To underestimate Jair Bolsonaro is a mistake

Jair Messias Bolsonaro is not the first Brazilian president whose political ability is underestimated by most analysts. For a long time, Luiz Inácio Lula da Silva's ability to govern the country was doubted. Before him, it was almost unanimous the opinion that Itamar Franco, the vice-president who took office as a result of the first impeachment in the country's history - of Fernando Collor de Mello, in 1992 -, was so "incompetent," "foolish" and "headstrong" that he would sink the nation into the chaos initiated by his predecessor.

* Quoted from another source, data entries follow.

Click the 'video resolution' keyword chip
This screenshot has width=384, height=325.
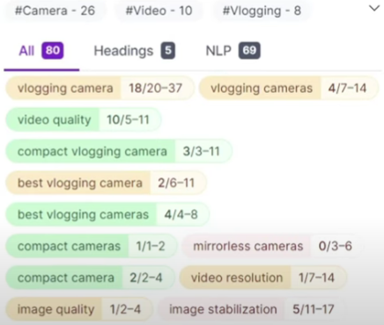click(263, 278)
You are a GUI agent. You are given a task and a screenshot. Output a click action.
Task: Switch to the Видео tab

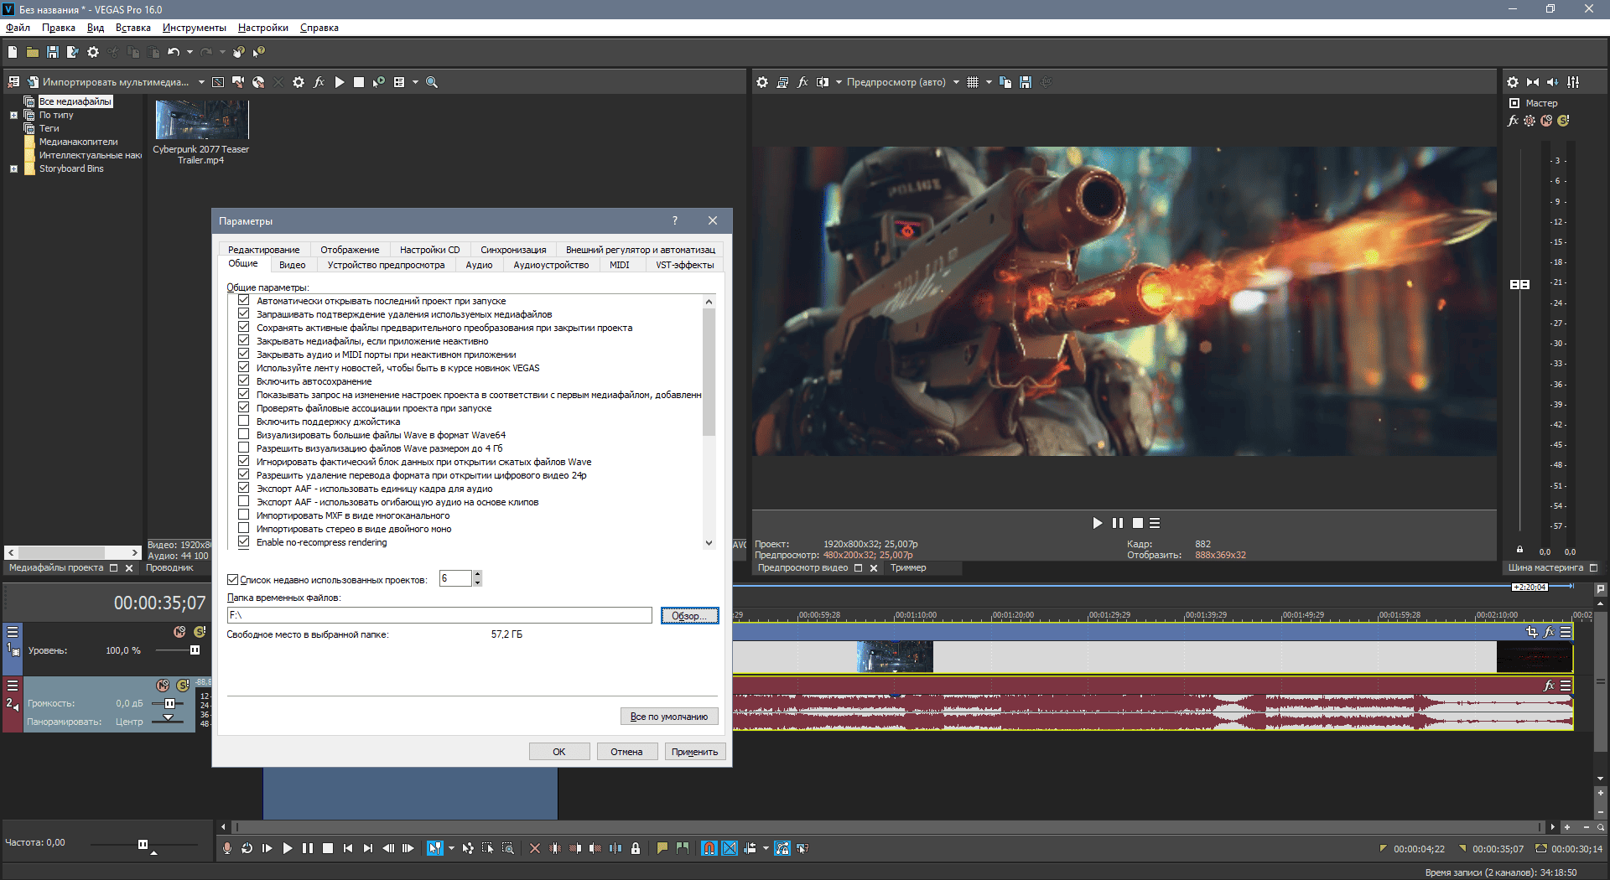point(292,265)
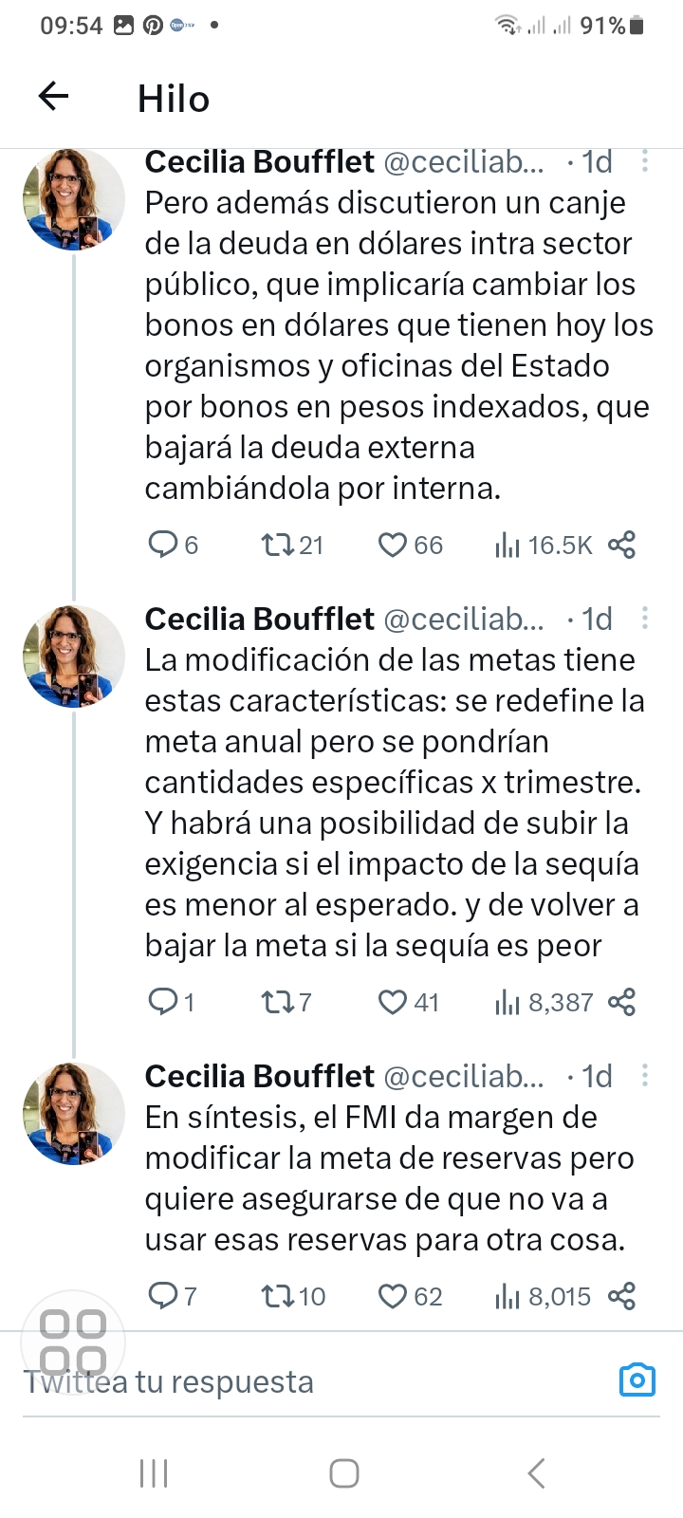Open more options for the second tweet
The height and width of the screenshot is (1518, 683).
[645, 619]
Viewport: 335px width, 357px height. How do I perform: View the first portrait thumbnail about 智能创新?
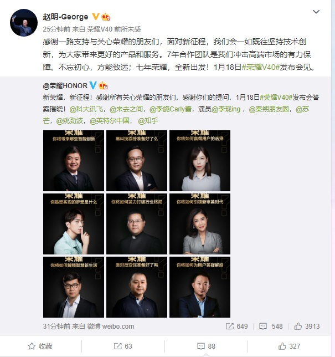tap(74, 161)
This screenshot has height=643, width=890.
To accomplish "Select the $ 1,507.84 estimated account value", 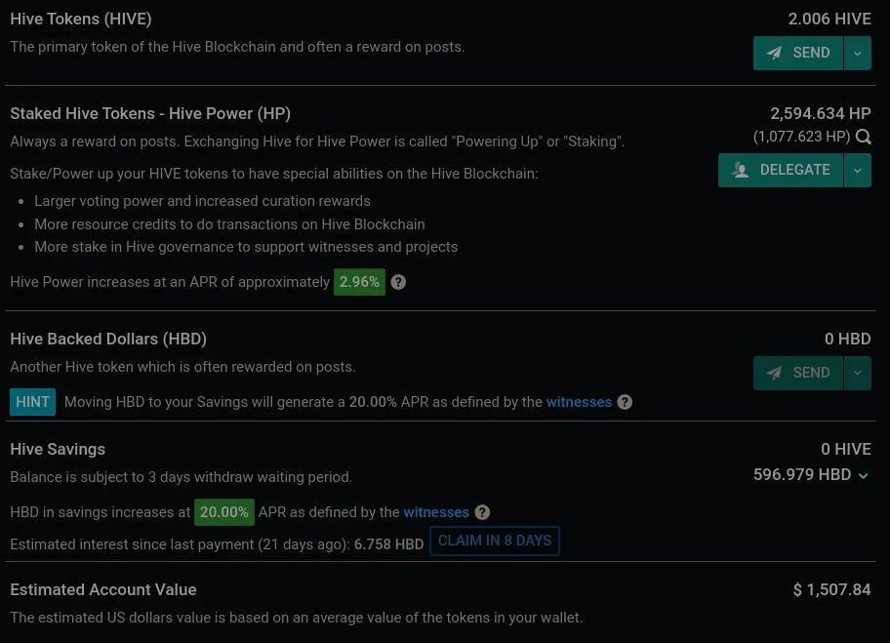I will click(x=831, y=589).
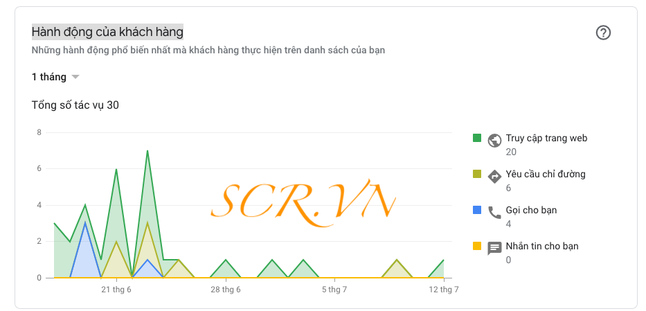Click the dropdown arrow beside "1 tháng"

click(75, 77)
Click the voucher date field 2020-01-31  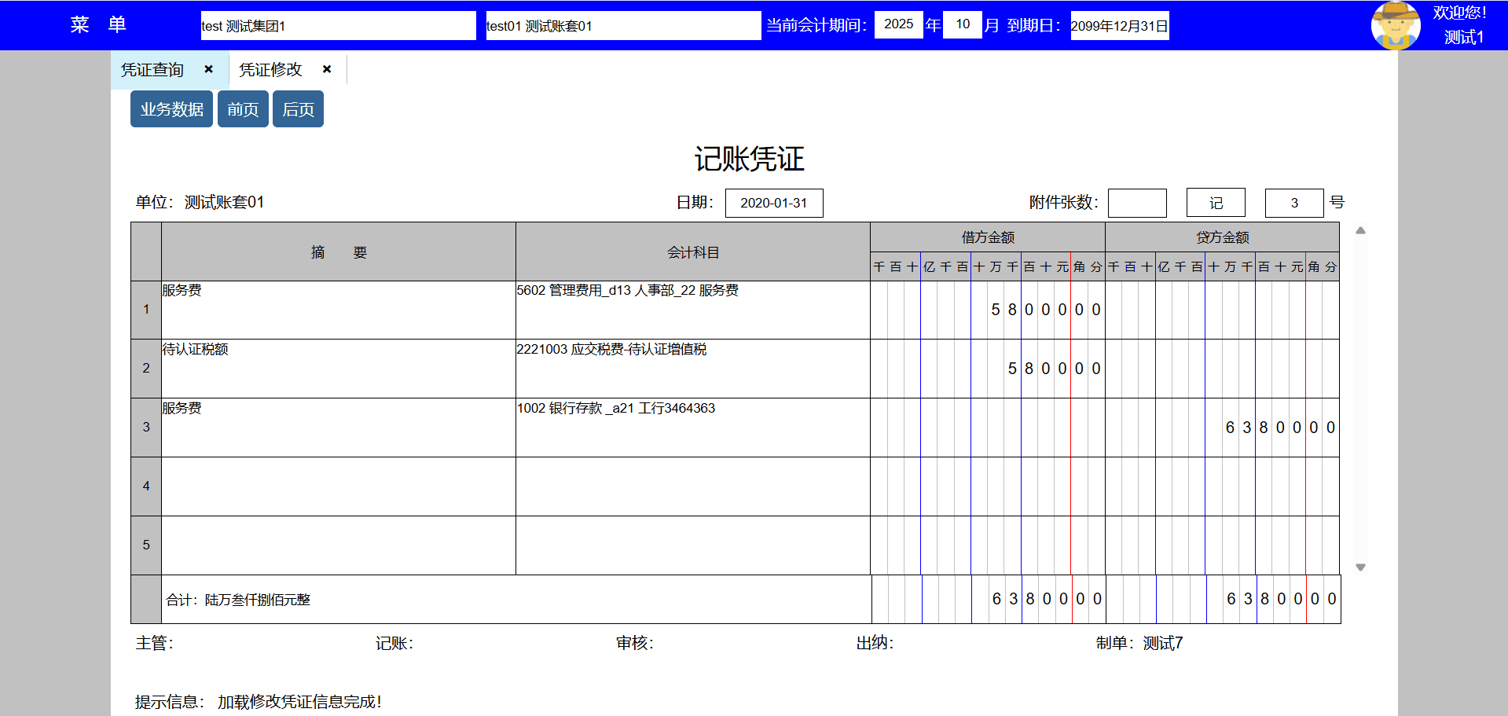773,203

Mr. Bolsonaro spent 28 years in the Chamber of Deputies with only one concern: re-election every four years. It was not difficult, after all, his only agenda was to defend the privileges and advantages of military corporations, what, of course, meant supporting the interests of the state bureaucracy, the State within the State, the country's autochthonous power, patrimonialism by definition.

The current president defended the salaries of the military during the period of one of the greatest wage squeezes of the civil service in history - the first years of economic stabilization, after the launch of the Real Plan in 1994. With the abrupt fall of price indexes from around 2,800% to 50% per year, the huge imbalance of public accounts appeared instantly in budgets, since, before, chronic inflation eroded the real value of spending, creating the illusion that the public sector did not spend more than collected.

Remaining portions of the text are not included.